Taken at face value, it may seem like the humans in the video were outdone by the AI, but experts say it's unclear whether this is a true test.
“We don't know what was going on,” Anders Sandberg, a senior research fellow at the Future of Humanity Institute at the University of Oxford, told Live Science. “The answer was simple, but that doesn't mean it's human. It raises the question of how much of this was staged. It's a funny video, but it's unclear how much of it was cherry-picked to make a good video.”
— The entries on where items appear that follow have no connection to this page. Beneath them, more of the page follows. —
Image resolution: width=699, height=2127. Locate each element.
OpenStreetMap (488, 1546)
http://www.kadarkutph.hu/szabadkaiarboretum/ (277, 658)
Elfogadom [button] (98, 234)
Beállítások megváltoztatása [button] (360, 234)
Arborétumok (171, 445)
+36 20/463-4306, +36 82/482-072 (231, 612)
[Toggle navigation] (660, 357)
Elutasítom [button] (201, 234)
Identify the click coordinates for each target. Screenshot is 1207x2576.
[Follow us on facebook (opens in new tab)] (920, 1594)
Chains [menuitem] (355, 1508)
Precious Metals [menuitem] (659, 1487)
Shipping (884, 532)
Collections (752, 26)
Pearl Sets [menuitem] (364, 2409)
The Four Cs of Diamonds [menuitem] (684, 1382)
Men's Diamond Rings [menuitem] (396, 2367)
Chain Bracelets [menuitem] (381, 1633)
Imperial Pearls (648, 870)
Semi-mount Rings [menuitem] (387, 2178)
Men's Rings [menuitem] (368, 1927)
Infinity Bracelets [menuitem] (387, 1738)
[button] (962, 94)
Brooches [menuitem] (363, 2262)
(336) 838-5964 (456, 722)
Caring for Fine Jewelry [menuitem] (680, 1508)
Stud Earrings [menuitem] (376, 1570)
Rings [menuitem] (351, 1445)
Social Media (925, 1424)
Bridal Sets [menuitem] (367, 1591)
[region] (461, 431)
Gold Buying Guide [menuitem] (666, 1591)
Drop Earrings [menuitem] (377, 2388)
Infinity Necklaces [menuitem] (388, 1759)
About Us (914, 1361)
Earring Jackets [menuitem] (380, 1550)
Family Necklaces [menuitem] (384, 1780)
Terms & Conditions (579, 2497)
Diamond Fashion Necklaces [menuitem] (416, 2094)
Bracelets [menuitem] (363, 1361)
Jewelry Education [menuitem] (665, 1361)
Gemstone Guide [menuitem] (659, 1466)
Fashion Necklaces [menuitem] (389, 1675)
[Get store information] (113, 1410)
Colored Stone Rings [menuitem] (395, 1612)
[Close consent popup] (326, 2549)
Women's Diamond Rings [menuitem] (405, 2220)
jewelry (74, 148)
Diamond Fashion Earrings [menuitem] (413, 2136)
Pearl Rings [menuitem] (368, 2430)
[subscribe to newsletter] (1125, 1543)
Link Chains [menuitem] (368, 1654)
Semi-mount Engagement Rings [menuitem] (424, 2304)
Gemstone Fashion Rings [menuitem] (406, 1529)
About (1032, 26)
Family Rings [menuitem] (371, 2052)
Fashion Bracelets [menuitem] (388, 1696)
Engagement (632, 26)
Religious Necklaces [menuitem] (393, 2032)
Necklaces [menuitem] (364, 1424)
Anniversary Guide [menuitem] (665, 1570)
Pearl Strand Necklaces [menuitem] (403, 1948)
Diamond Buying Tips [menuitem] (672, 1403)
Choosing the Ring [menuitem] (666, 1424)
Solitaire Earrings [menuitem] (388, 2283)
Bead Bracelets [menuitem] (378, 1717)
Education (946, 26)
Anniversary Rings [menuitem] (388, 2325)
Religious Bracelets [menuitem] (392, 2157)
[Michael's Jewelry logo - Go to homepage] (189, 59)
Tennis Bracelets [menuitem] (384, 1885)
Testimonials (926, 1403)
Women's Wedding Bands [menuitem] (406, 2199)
Sandberg suggested that the lack of clarity of the reverse test might stem from the Turing test itself: “Over time, people have come to use it as a kind of gauge, but most serious thinkers realize that it's not really a good test; it has too many variables, too much that requires interpretation,” Sandberg said. “Still, it's instructive that so few other tests are open enough to apply to the thorny problem of intelligence.”
Assessing intelligence is a difficult problem even among us humans, and Turing's proposal was a thought experiment not about the actual intelligence of a machine, but rather about how humans might perceive it.
“As I tell my students, there is no one 'I' in 'AI' and there is no consensus on the definition of intelligence — it varies depending on the perspective: anthropological, biological, cultural, gender, scientific, etc.,” Huma Shah, an assistant professor of computer science at Coventry University who researches machine intelligence and the Turing test, told Live Science.
“Turing's Imitation Game looks at question and answer/conversational ability, but there are many components behind language ability. When it comes to machines, what machine intelligence do we want to test?,” she says. “For example, is it a care robot that requires emotional skills and cultural knowledge to look after elderly people in Japan, or is it a self-driving car in Phoenix, Arizona? What skills of AI or robots do we want to test?”